Jak donosi “La Gazzetta dello Sport”, Romelu Lukaku ustalił już warunki transferu do Interu. Teraz władze Nerrazzurich czekają na decyzję Chelsea FC.
- Romelu Lukaku jest gotów zgodzić się na znaczną obniżkę zarobków, byle tylko przenieść się do Interu
- Nerrazzurich mogą sobie jednak pozwolić jedynie na wypożyczenie belgijskiego napastnika
- A to już niekoniecznie może spodobać się włodarzom Chelsea FC
Wywiad, który pogrążył Lukaku
Latem 2021, Romelu Lukaku, po siedmiu latach przerwy, ponownie pojawił się na Stamford Brigde. Belg kosztował Chelsea FC aż 110 mln euro, ale poza obiecującym początkiem (trzy gole w trzech meczach), w stolicy Wielkiej Brytanii głównie zawodził. Może kibice The Blues wybaczyliby mu brak skuteczności, gdyby nie pamiętny wywiad dla Sky Sports z grudnia, gdy przyznał, że tęskni za występami w Interze i z chęcią wróciłby do Mediolanu. Od tego czasu Lukaku był w Londynie już spalony, a i piłkarsko, dalej niewiele dawał drużynie Thomasa Tuchela.

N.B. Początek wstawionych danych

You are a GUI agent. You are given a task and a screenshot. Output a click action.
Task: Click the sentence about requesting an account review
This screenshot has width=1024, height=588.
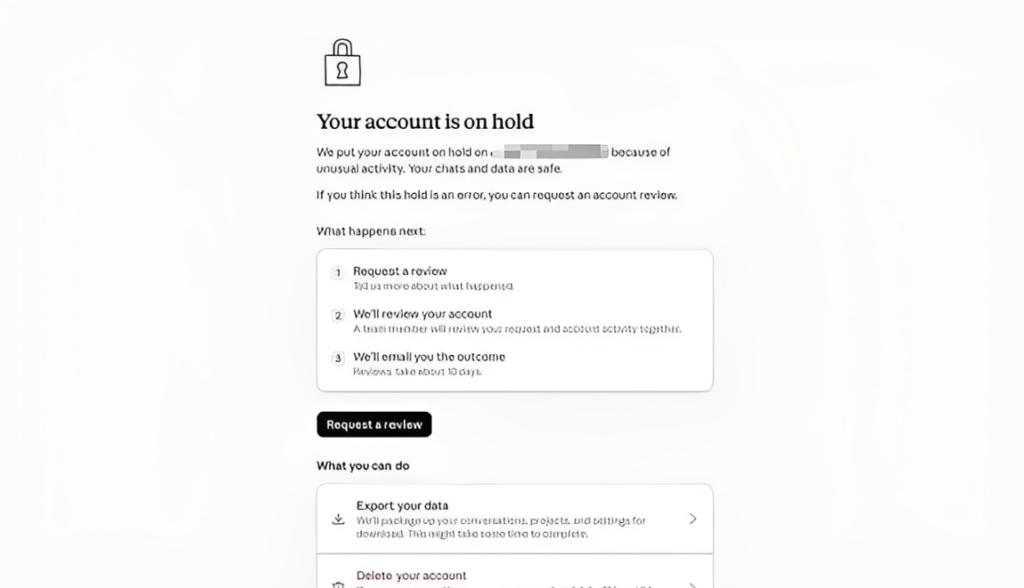(497, 195)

Pierwsza połowa 2022 r. to desperackie próby powrotu Lukaku na San Siro. Włodarze wicemistrzów Włoch wykazywały co prawda zainteresowanie byłym graczem, ale też doskonale zdawały sobie sprawę, że w chwili obecnej nie są w stanie zaproponować mu zarobków zbliżonych do tych, które inkasuje w Chelsea FC.
Przeczytaj również: Nieszczęśliwy Lukaku szuka drogi powrotnej do Włoch
Lukaku gotów mniej zarabiać
Działacze Interu znaleźli jednak w końcu rozwiązanie, które pozwoli im na ściągnięcie Lukaku. Według “La Gazzetta dello Sport”, Belg miałby zostać do Mediolanu wypożyczony, przy znacznej obniżce uposażenia. Obecnie, w Chelsea FC Lukaku inkasuje 12 mln euro rocznie (bez bonusów). Inter może mu w chwili obecnej zaproponować co najwyżej 7,5 mln euro. 101-krotny reprezentant Belgii już wcześniej jednak zapewniał, że pieniądze w jego przypadku nie grają roli i jest gotów na San Siro zarabiać mniej, aniżeli na Stamford Brigde.

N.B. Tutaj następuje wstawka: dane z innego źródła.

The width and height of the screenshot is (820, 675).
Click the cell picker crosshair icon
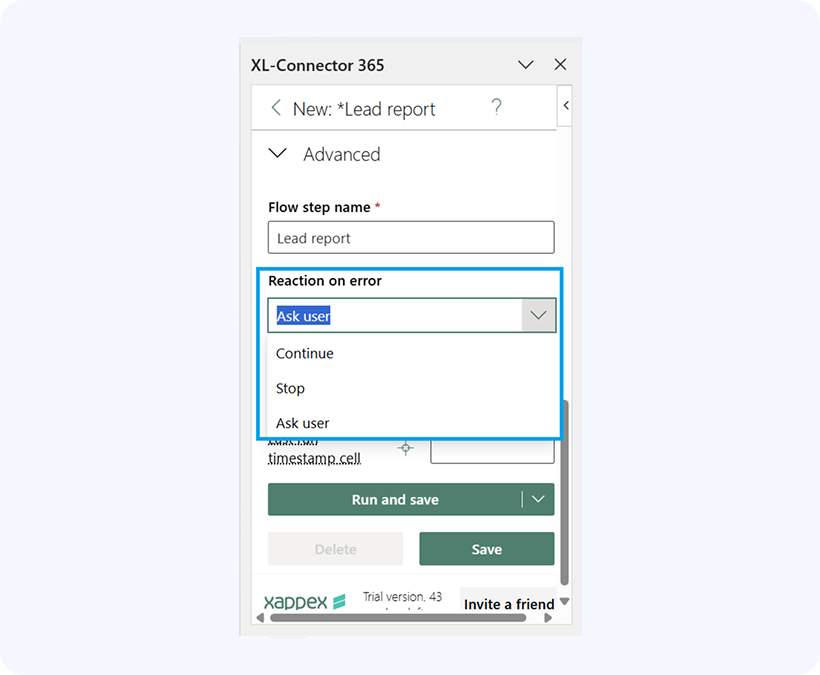pos(405,448)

Teraz włodarze 19-krotnych mistrzów Włoch czekają na ruch Chelsea. A ta wcale nie musi być skłonna oddawać za bezcen swojego gracza, tym bardziej, że chciałaby odzyskać choć część zainwestowanych w niego pieniędzy. Angielska prasa nie wyklucza, że The Blues przystaną na ofertę Interu tylko w momencie, gdy definitywnie nie uda im się sprzedać Lukaku. Tym bardziej, że w osobie Belga Bayern Monachium widziałby idealnego kandydata na ewentualnego zastępcę Roberta Lewandowskiego.